He opened the back door and shoved her through. The screen door flapped loose on its hinges. Cold needles hit her like buckshot, each drop stinging where the skin was already swelling, washing the blood from her face.
The door slammed behind her, the sound final and solid as a jail cell. She stumbled barefoot off the back stoop, soaked in seconds. She stood in the yard, shivering, listening to the storm. She could hear him inside, pacing, bellowing, glass breaking. She wrapped her arms around herself, tried to breathe through her nose, but the blood kept running.
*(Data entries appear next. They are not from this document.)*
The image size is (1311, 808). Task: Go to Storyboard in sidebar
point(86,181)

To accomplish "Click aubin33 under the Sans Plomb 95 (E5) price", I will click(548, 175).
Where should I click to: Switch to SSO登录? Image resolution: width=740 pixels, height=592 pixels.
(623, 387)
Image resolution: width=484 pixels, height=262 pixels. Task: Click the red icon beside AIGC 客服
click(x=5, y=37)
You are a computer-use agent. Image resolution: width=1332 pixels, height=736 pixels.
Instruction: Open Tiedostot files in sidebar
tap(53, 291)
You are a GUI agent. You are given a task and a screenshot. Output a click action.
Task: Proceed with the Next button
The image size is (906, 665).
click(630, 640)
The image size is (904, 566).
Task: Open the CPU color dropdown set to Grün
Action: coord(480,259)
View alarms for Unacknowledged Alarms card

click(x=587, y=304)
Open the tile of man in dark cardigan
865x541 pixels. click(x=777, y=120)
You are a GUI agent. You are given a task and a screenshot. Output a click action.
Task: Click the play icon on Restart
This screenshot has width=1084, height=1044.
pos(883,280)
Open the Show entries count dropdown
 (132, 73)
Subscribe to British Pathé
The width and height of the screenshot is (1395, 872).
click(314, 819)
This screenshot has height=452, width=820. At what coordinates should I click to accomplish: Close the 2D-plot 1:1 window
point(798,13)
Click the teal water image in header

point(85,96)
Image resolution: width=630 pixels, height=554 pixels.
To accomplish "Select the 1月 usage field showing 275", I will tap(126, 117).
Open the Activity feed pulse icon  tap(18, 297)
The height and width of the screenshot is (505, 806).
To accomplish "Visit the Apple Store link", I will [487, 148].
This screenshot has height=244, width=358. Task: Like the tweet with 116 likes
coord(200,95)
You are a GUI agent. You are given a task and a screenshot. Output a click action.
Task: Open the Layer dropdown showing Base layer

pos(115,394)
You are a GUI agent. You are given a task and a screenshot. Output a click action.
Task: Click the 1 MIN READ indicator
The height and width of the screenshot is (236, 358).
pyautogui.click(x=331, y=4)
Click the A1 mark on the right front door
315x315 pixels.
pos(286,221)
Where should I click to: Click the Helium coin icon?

She wiped it with the back of her hand, didn’t care that it smeared.
Thunder cracked overhead as she called Kotallo’s name into the storm, voice shaking. Once, twice – her voice barely a whisper. The wind tore it away. She opened the gate and passed by Josh’s truck, her bare feet instantly freezing in the wet grass. There was no sign of Kotallo in the yard.
Lightning rippled across the sky, blue-white and blinding. For an instant, the whole world was lit up: the sagging fence, the mossy swing set, the woods beyond the back lot. Shadows moved back there – branches, or maybe animals, or maybe something else. She didn’t care.
She called again, a little louder.
Nothing. The rain was getting heavier, pounding the ground to mud. She stumbled across the yard, each step a fresh jolt as her toes went numb. There was a gap in the fence where Kotallo liked to squeeze through. She followed it, ducked under the splintered wood, and kept calling.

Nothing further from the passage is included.